Necessário pontuar que a Lei nº 13.303/2016 prevê o prazo de 24 meses para que as empresas estatais já existentes promovam as adaptações necessárias à nova lei (art. 91, caput). Ademais, determinou-se que devem permanecer regidos pela legislação anterior os procedimentos licitatórios e contratos iniciados ou celebrados até o final do prazo previsto no art. 91 da Lei nº 13.303/2016. Outrossim, o art. 97 estabeleceu a vigência da lei a partir de sua publicação, qual seja 01/07/2016. Depreende-se, por conseguinte, que as estatais já existentes na data da publicação da Lei nº 13.303/2016 terão o prazo de 24 meses para se adequarem às novas disposições contidas no diploma legal. Inclusive, o prazo persistirá quanto às regras sobre suas licitações e contratos futuros.[22]

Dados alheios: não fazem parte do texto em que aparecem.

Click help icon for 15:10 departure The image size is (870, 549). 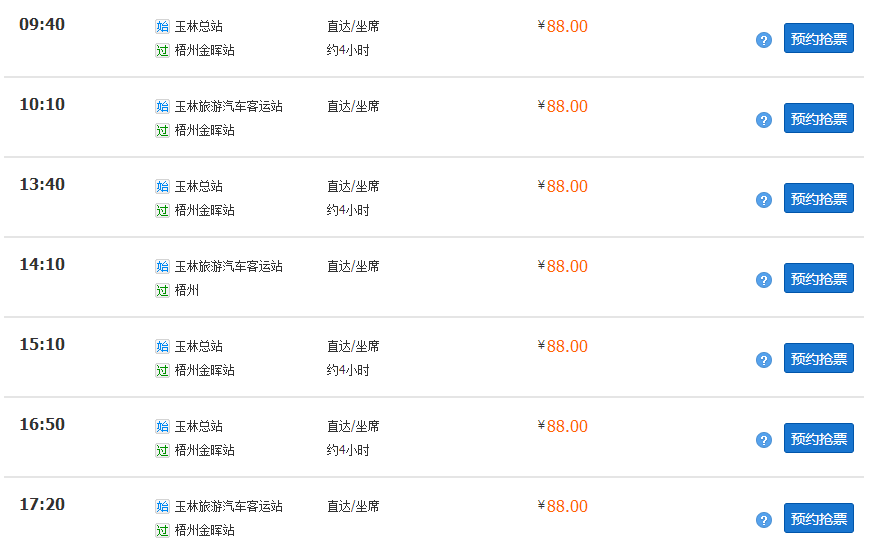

Não obstante, além das normas sobre o regime societário, licitações, contratações e fiscalização, faz-se necessário pontuar a dedicação do legislador em instituir a necessidade da função social das empresas estatais. Nesta seara, há a necessidade de se inteirar sobre quais os limites e as orientações do exercício da função social pelas empresas estatais.